Sponsored by David Schweikert
Medicare Part B currently covers remote monitoring devices like continuous glucose monitors under existing payment rules, but these rules were written before artificial intelligence components became common in such devices. Policymakers and device manufacturers have raised questions about whether current payment guidance adequately addresses how to reimburse devices that use AI to continuously adjust readings or recommendations in real time. The lack of clear guidance has created uncertainty for hospitals, clinics, and device makers about which AI-enhanced monitoring tools qualify for Medicare coverage and at what payment rates. The Secretary of Health and Human Services must issue guidance by January 1, 2027, clarifying Medicare Part B payment requirements for remote monitoring devices that incorporate artificial intelligence components—such as continuous adjustment features—and transmit information to health care providers for patient management and treatment. The guidance will use existing communication channels (such as Medicare administrative contractor notices and policy updates) rather than requiring new regulatory processes. The Secretary will establish which AI-enhanced devices meet coverage criteria and how Medicare should reimburse them, bringing clarity to an area where current payment policy is ambiguous. The guidance takes effect by early 2027, giving device manufacturers and health care providers roughly two years to prepare. No new funding is required, as the Secretary will use existing Medicare administrative resources and communication infrastructure. Once issued, the guidance will likely increase Medicare coverage for qualifying AI-enhanced remote monitoring devices, potentially expanding patient access to these technologies while establishing consistent payment standards across the program. Providers will gain clarity on billing practices, and device manufacturers will have a defined pathway for bringing AI-enhanced monitoring tools to market with Medicare reimbursement certainty.

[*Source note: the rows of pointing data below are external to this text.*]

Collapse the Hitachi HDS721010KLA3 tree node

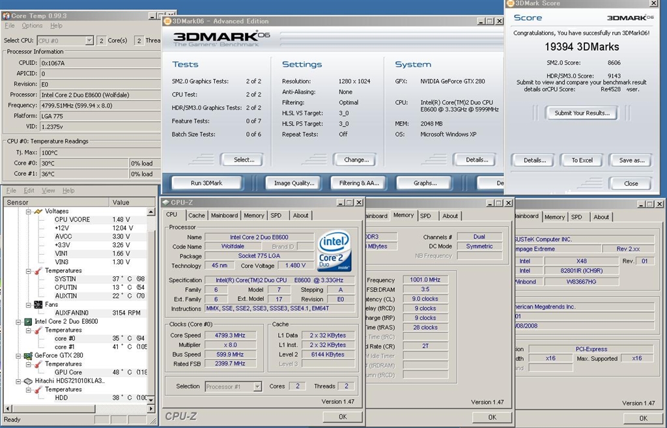(19, 381)
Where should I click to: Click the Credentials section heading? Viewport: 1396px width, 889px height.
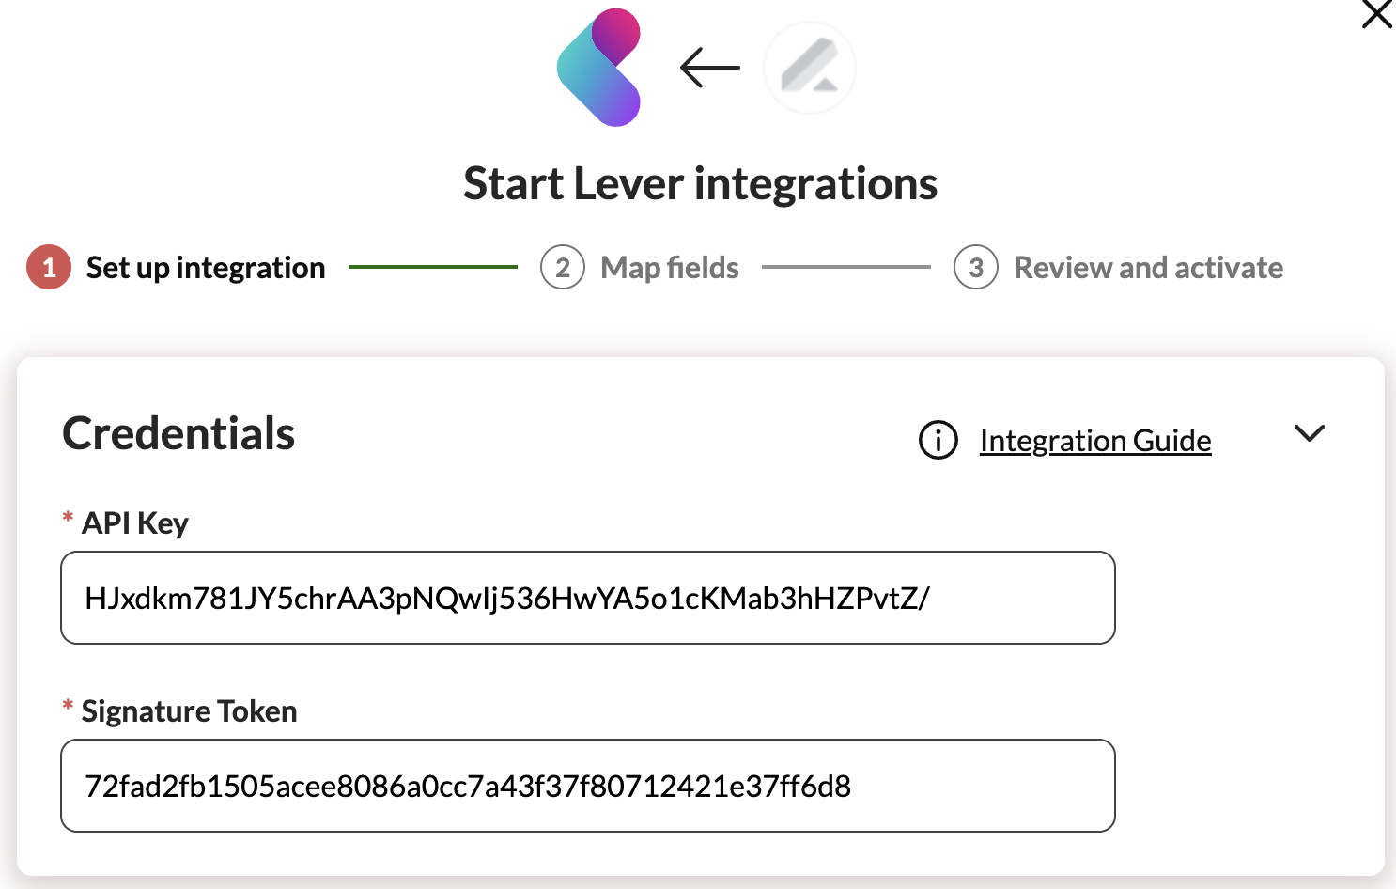(178, 433)
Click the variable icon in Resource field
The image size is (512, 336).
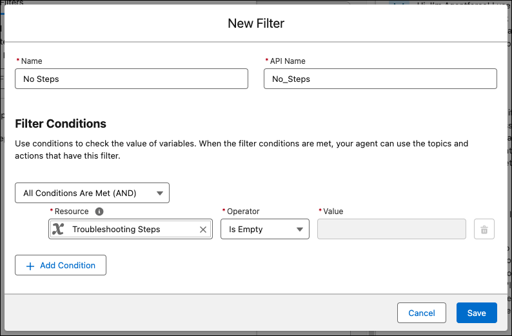pyautogui.click(x=58, y=230)
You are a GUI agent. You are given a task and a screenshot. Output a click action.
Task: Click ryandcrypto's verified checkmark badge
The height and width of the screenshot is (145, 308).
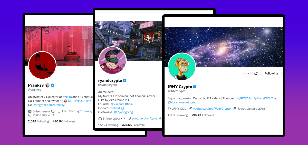[124, 80]
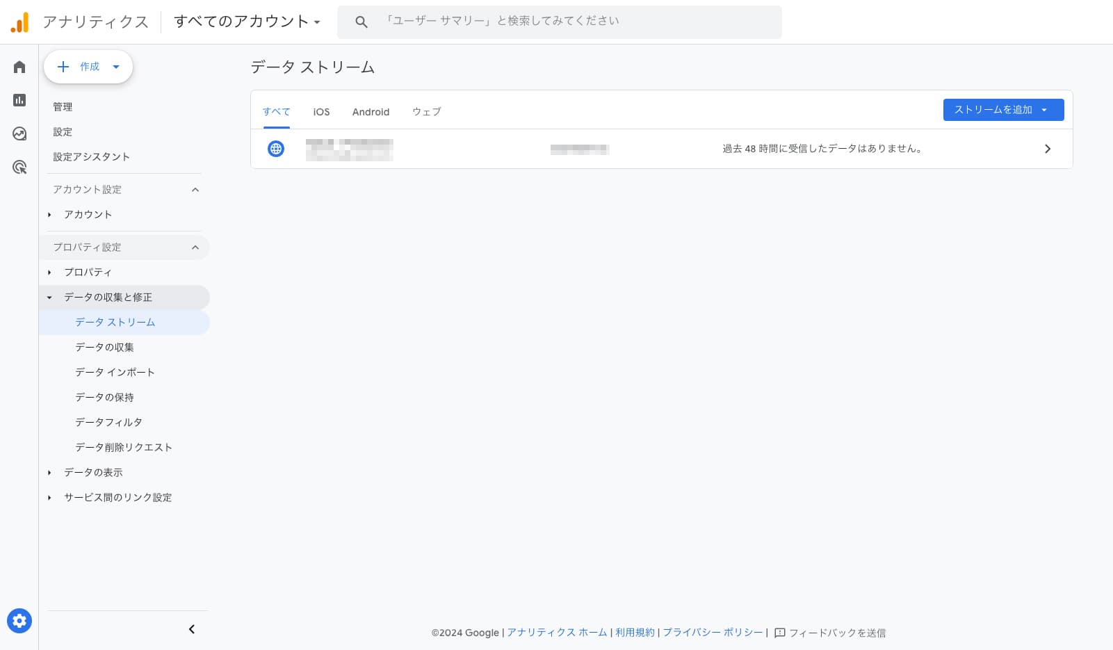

Referred to the Committee on Energy and Commerce, and in addition to the Committee on Ways and Means, for a period to be subsequently determined by the Speaker, in each case for consideration of such provisions as fall within the jurisdiction of the committee concerned.

Sponsored by Andy Biggs
Under current federal law, the Food and Drug Administration (FDA) has authority under Section 503(b) of the Federal Food, Drug, and Cosmetic Act to classify drugs as prescription-only, meaning they can be dispensed only with a doctor's authorization. This classification applies to thousands of medications deemed to require medical supervision due to safety concerns, potential for abuse, or the need for professional monitoring. The FDA's prescription authority has been a cornerstone of drug regulation for decades, balancing public access to medications against concerns about misuse and adverse health outcomes without professional guidance. The Prescription Freedom Act of 2025 repeals the FDA's authority to require that drugs be dispensed only upon prescription. Effective six months after enactment, Section 503(b) of the Federal Food, Drug, and Cosmetic Act is eliminated entirely. The bill redirects all references to federal prescription requirements to state law instead, meaning individual states would determine which drugs require prescriptions within their borders. However, the Secretary of Health and Human Services retains authority to classify drugs intended to terminate pregnancies as prescription-only, creating a narrow exception to the repeal. Once the six-month transition period ends, the federal prescription classification system ceases to exist. Drugs currently classified as prescription-only would become available over-the-counter unless individual states enact their own prescription requirements. This creates a patchwork regulatory environment where a medication's availability varies by state. The bill contains no funding provisions or implementation mechanisms beyond the state-law referral. Existing federal programs that rely on prescription classifications—including Medicare, Medicaid, and insurance coverage rules—would need to adapt to state-level definitions, potentially fragmenting how medications are covered and dispensed across the country.
Referred to the House Committee on Energy and Commerce.